Reputation: 1008
I am trying to wrap my mind around pointers in Assembly.
What exactly is the difference between:
mov eax, ebx
and
mov [eax], ebx
and when should dword ptr [eax]
should be used?
Also when I try to do mov eax, [ebx]
I get a compile error, why is this?
Upvotes: 36
Views: 74841
Reputation: 3004
Previous answer is great and detailed. However, there is another aspect to mention:
EAX
is a 32 bit register that can hold a 32 bit number, which is a double word. (lower half is AX, 16 bits or a word, and quarter are AH/AL, 8 bits or a byte)
However, [EAX]
is a 32 bit memory address and memory locations are composed of consecutive 8 bit units. You need to specify what kind of data is hold at that location, meaning you have to give total length of the block: 8 bit BYTE
, 16 bit WORD
, or in this case 32 bit DOUBLE WORD
.
mov eax,12345678h ; 32bit number
mov [eax],eax ; copy the number 12345678h to (same as DOUBLE WORD)

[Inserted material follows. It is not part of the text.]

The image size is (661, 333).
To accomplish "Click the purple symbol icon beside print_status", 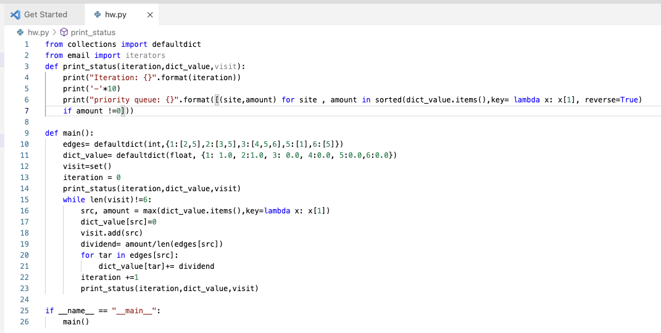I will point(64,32).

; the 12345678h-1234567Bh memory locations (4 bytes)
mov word[eax],ax ; copy the number 5678h to
; the 12345678h-12345679h memory locations (2 bytes)
mov byte[eax],ah ; copy the number 78h to
; the 12345678h memory location (1 byte)
note: 64 bit, or 8 bytes, the quad word, should be similar, but I haven't worked with that yet, so no comment about it.
EDIT: as per the comment below, when using registers the sizes are detected fine by (most) compilers, but if you use immediate values you need to be explicit about them.
Upvotes: 0
Reputation: 244692
As has already been stated, wrapping brackets around an operand means that that operand is to be dereferenced, as if it were a pointer in C. In other words, the brackets mean that you are reading a value from (or storing a value into) that memory location, rather than reading that value directly.
So, this:
mov eax, ebx
simply copies the value in ebx
into eax
. In a pseudo-C notation, this would be: eax = ebx
.
Whereas this:
mov eax, [ebx]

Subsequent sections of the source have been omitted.